Il est assez curieux de constater que les meilleurs écrivains de notre temps (Céline, Giono, Aymé, Audiberti, Queneau) ont tous édifié leur œuvre à l'écart des modes et des théories littéraires qui fourmillaient de leur vivant. Jacques Prévert n'échappe pas à cette observation : tant d'années après sa mort, il reste le poète français le plus célèbre parmi ses contemporains. Ce succès peu commun qu'il a rencontré auprès de trois générations de cinéphiles et de lecteurs est un phénomène digne de considération : il témoigne, en effet, contre les démiurges de l'Université, de la possibilité d'allier, aujourd'hui encore, une inspiration largement populaire et une écriture très personnelle.

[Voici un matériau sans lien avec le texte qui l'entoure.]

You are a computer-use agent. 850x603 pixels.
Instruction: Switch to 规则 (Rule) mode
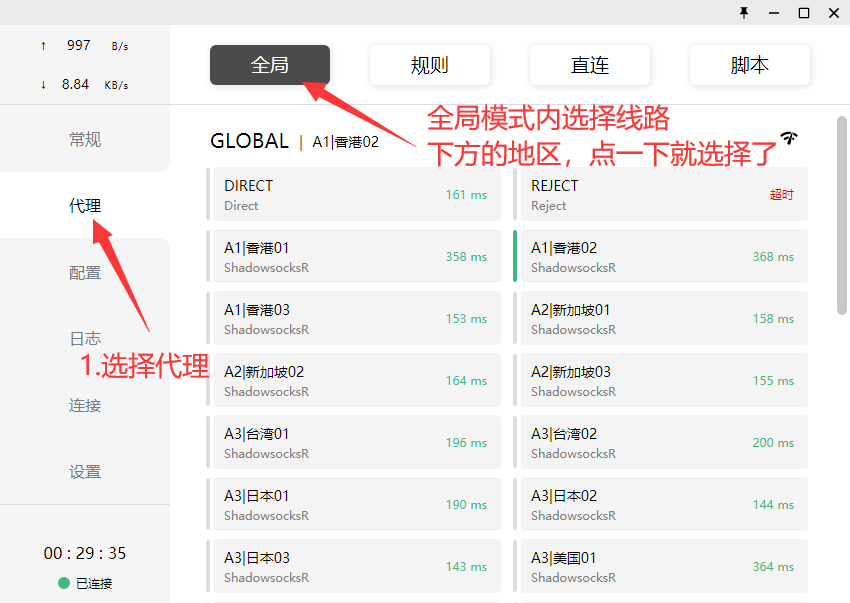pos(430,65)
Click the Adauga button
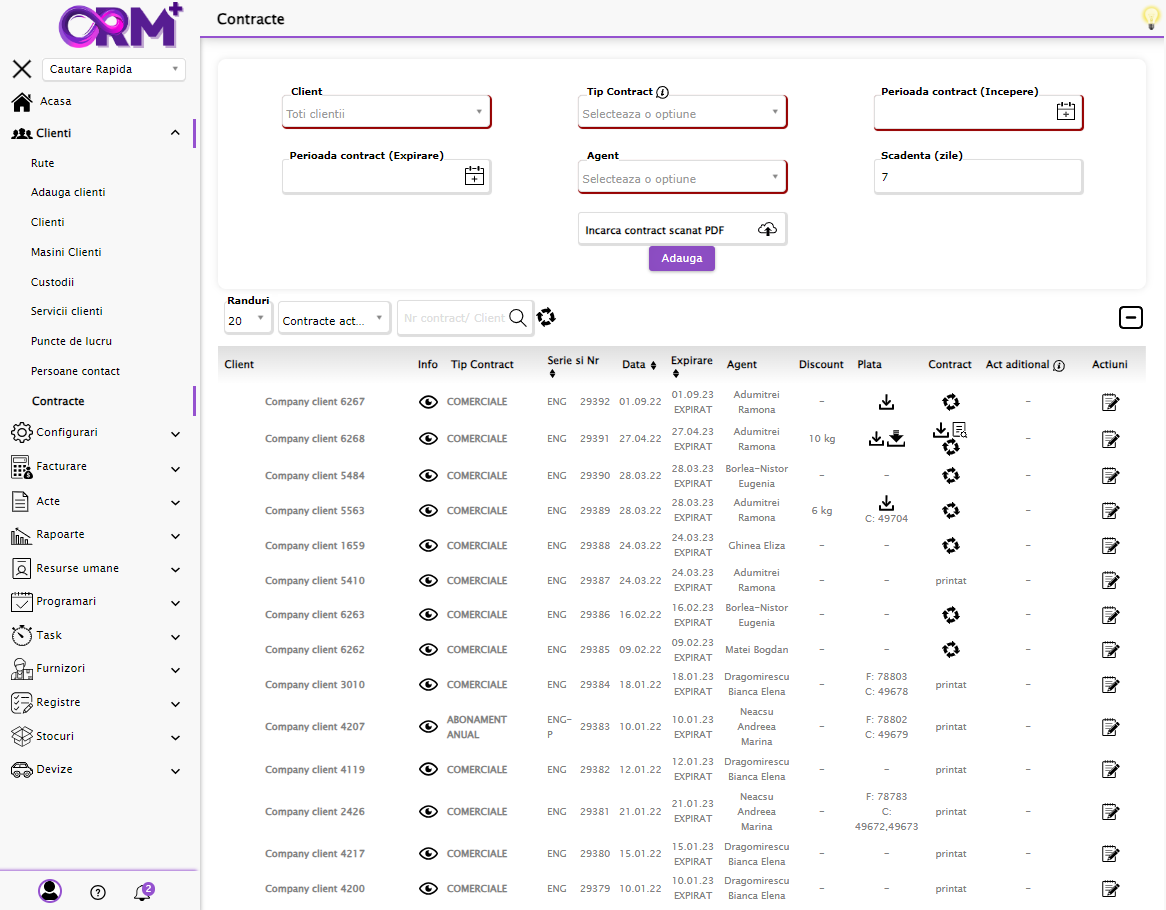Viewport: 1166px width, 910px height. click(681, 259)
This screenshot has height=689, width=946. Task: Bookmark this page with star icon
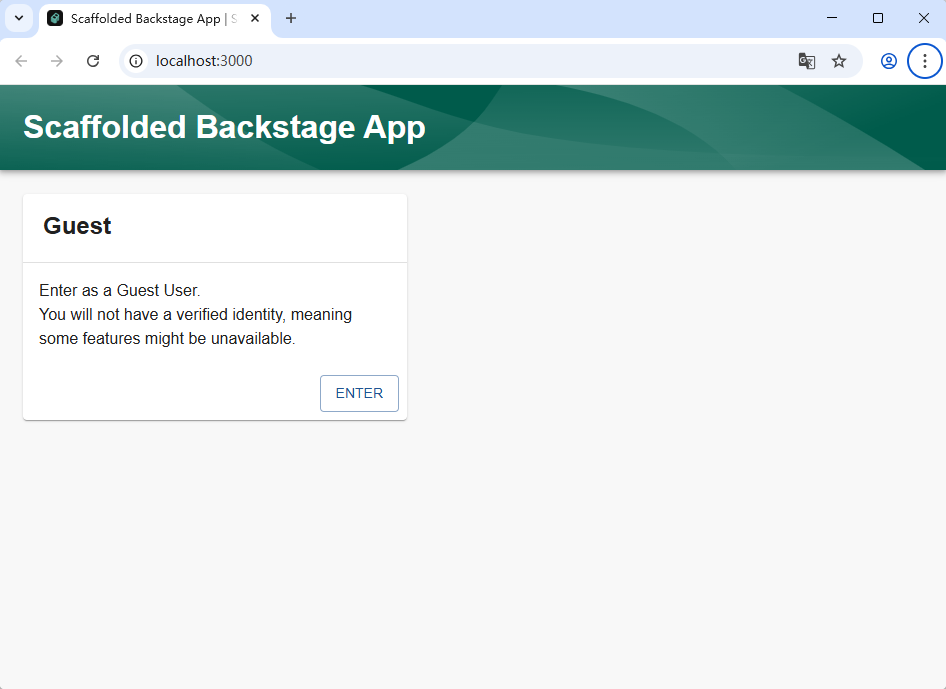839,61
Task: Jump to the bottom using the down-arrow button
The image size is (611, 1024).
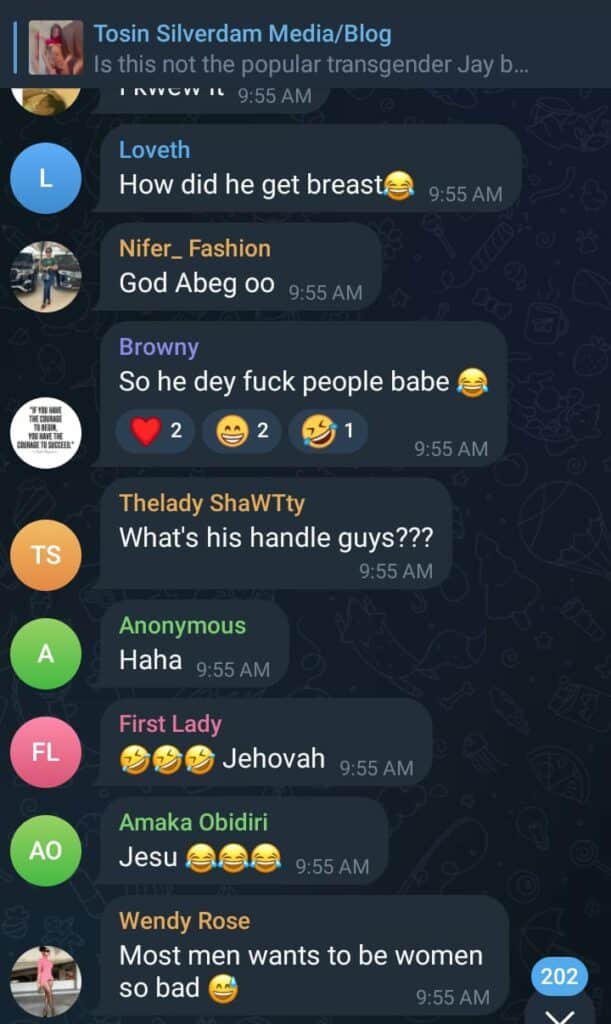Action: click(x=560, y=1011)
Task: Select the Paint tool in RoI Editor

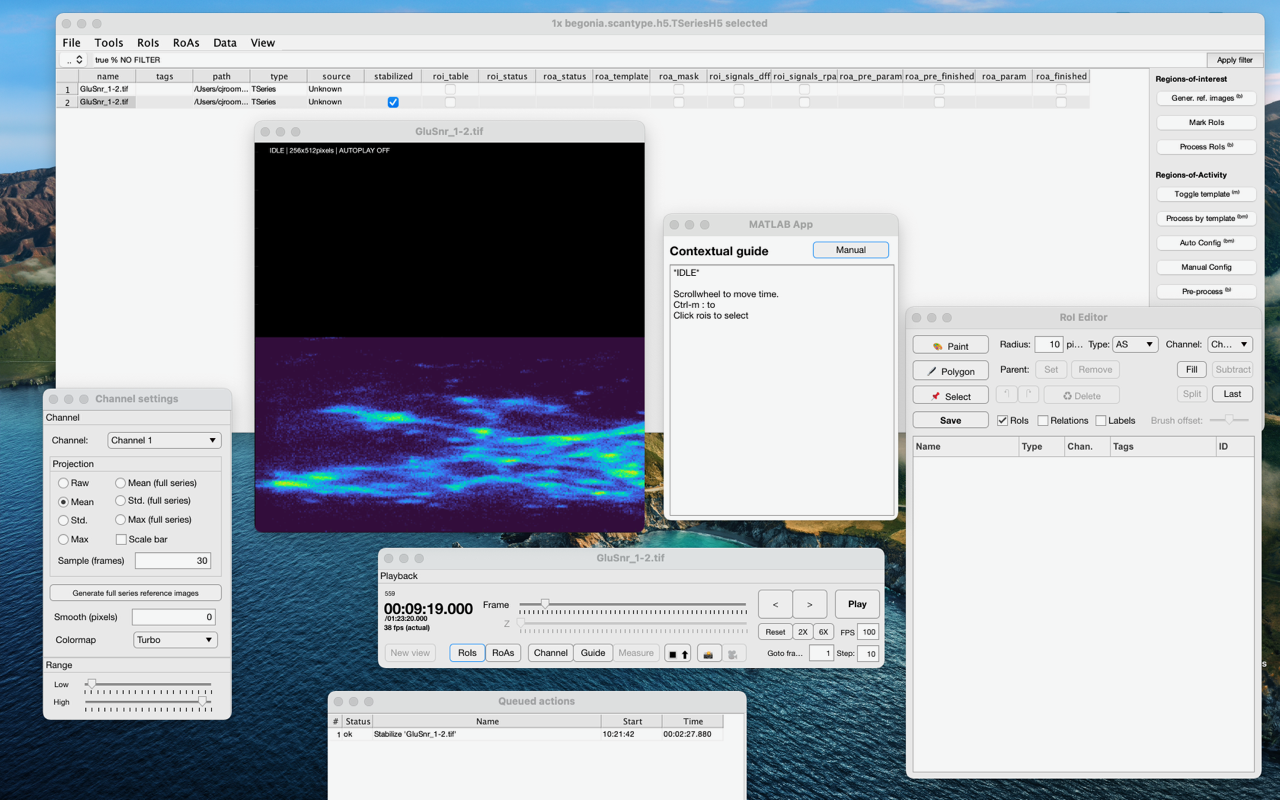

Pourtant, Prévert avait pris un risque certain : en choisissant de s'illustrer dans plusieurs domaines, il courait le danger de n'être apprécié ni dans l'un ni dans l'autre. En fait, dès L'affaire est dans le sac, et jusqu'aux Enfants du paradis, le poète n'a jamais cessé d'imposer sa voix à l'auteur de films : à la parution de Paroles, en 1946, personne ne fut vraiment étonné.
1. Cinéma et poésie
Jacques Prévert est né le 4 février 1900, à Neuilly-sur-Seine. Son père vit de métiers divers, jamais enrichissants. Jacques et Pierre, son frère cadet, grandissent à Paris, de modeste manière. Ils y gagneront l'amour de la classe populaire, avec une préférence marquée pour le peuple des villes. Le jeune Jacques ne va pas très longtemps en classe. Il fait son apprentissage de la vie quotidienne au Bon Marché, où il confectionne des paquets, et celui de la vie rêvée au théâtre, où son père l'emmène souvent. Il est mobilisé en 1918 et, la guerre finie, achève son service militaire au Proche-Orient. C'est alors qu'il fait la connaissance (en 1920, précisément) d'Yves Tanguy à Saint-Nicolas-de-Port, et de Marcel Duhamel à Constantinople. Les trois amis s'intègrent au groupe surréaliste en 1925 mais, assez vite, entrent dans la dissidence en fondant le « groupe de la rue du Château » (auquel viendront s'adjoindre Raymond Quenea […]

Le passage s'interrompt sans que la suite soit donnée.